Haben Sie sich schon mal geärgert, weil Sie im Stau standen? Und haben Sie sich auch schon mal gefreut, weil Sie ein Geschenk bekommen haben? Meist ist das auch die Absicht mit einem Geschenk: Dem Beschenkten eine Freude zu bereiten. Doch gelingt das nicht immer. Sicher haben Sie sich auch schon mal nicht gefreut.

Warum? Ein kleiner Hinweis: „sich ärgern“ und „sich freuen“ sind reflexive Verben, das heißt sie beziehen sich auf das Subjekt. Vielen Dank, liebe Grammatik! Ich mach’ mir meine Gefühle also selbst?

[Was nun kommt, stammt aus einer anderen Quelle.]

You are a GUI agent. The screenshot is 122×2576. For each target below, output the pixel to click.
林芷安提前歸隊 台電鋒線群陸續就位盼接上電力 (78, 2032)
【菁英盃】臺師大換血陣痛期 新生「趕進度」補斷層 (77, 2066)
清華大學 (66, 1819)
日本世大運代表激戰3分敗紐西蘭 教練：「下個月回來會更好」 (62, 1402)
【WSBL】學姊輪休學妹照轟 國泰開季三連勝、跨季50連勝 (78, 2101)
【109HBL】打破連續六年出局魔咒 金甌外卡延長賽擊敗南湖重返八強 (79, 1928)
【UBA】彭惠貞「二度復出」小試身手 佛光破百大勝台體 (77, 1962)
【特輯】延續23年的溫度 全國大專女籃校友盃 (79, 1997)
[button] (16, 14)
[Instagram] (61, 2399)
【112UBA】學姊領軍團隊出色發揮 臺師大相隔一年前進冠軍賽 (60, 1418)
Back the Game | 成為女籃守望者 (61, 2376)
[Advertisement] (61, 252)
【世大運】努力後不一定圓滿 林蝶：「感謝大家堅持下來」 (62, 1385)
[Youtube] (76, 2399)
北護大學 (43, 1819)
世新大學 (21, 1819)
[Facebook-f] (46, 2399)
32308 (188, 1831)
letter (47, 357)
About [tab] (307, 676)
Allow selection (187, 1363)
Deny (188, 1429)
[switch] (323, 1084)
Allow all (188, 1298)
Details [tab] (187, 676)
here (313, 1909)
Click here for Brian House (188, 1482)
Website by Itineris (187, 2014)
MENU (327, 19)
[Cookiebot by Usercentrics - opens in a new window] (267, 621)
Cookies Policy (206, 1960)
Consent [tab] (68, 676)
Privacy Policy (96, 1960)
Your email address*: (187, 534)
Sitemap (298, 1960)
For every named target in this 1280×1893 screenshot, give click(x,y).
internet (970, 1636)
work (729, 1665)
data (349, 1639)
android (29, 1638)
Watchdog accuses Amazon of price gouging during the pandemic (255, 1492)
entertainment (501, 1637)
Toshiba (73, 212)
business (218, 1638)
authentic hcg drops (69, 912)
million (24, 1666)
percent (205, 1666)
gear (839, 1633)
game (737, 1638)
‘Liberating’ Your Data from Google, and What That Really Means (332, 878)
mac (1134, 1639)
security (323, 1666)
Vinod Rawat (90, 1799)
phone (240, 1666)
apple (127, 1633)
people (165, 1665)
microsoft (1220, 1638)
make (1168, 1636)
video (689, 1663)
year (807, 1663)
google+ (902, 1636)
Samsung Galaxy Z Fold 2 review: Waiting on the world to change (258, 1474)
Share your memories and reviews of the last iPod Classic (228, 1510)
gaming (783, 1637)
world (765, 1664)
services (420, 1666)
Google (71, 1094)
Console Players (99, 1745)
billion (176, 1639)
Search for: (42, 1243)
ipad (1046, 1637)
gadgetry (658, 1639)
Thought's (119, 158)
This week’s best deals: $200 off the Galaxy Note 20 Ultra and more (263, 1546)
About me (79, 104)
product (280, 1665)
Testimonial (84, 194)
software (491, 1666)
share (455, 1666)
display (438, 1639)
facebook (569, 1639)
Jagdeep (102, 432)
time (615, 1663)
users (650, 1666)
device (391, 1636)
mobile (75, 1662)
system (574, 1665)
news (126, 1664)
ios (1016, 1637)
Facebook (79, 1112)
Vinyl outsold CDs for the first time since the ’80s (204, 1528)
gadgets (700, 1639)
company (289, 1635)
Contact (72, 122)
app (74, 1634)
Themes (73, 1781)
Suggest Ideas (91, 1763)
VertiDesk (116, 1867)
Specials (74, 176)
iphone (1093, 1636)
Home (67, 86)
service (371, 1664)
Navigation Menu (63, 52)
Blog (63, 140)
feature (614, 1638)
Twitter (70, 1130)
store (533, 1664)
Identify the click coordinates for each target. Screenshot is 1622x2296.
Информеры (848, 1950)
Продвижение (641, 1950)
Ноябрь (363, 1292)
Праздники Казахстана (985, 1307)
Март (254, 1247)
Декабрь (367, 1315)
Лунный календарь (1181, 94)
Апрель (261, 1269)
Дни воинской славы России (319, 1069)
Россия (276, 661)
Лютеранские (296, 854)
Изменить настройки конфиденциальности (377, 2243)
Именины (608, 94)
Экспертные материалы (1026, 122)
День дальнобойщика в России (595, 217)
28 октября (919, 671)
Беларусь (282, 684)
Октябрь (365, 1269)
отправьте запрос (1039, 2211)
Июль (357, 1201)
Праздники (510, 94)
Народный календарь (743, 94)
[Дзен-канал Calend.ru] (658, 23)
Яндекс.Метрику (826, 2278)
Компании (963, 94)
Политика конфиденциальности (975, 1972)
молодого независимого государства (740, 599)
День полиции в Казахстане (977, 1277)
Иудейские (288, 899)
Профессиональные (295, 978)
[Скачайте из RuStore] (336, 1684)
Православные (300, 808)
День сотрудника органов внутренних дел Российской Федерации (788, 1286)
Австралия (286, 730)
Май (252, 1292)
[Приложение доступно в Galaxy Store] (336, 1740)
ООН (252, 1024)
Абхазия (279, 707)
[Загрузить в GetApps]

Wenn Sie jetzt sagen, dass es beim Freuen aufs Geschenk ankommt, haben Sie völlig Recht. Es kommt auch darauf an. Schauen Sie, Ihre kleine Tochter schenkt Ihnen ein Bild, das sie von Ihnen gemalt hat:

Sind Sie ebenso gerührt, wenn Sie dasselbe Geschenk von Ihrem Ehepartner bekommen? Nicht ganz so? Dann kommt es also auch darauf an, von wem das Geschenk kommt.

Zurück zum Stau: Stellen Sie sich vor, Sie schauen sich nach den anderen Autos um. Im Wagen hinter Ihnen sitzt ein verliebtes Pärchen, dass sich die Zeit mit Zärtlichkeiten vertreibt. Links von Ihnen beschwert sich der Fahrer lauthals und mit rotem Gesicht über den Stau und über die anderen Fahrer.

Ein und dasselbe Ereignis – Stau –, aber ganz verschiedene emotionale Reaktionen. Und Sie? Ärgern Sie sich auch? Ärgern Sie sich immer, wenn Sie im Stau stehen? Also wirklich jedes Mal? Sicher nicht. Dann kann der Stau nicht die Ursache sein. Es kommt darauf an, ob Sie es eilig haben, ob Sie gerade ein spannendes Hörbuch hören, oder oder....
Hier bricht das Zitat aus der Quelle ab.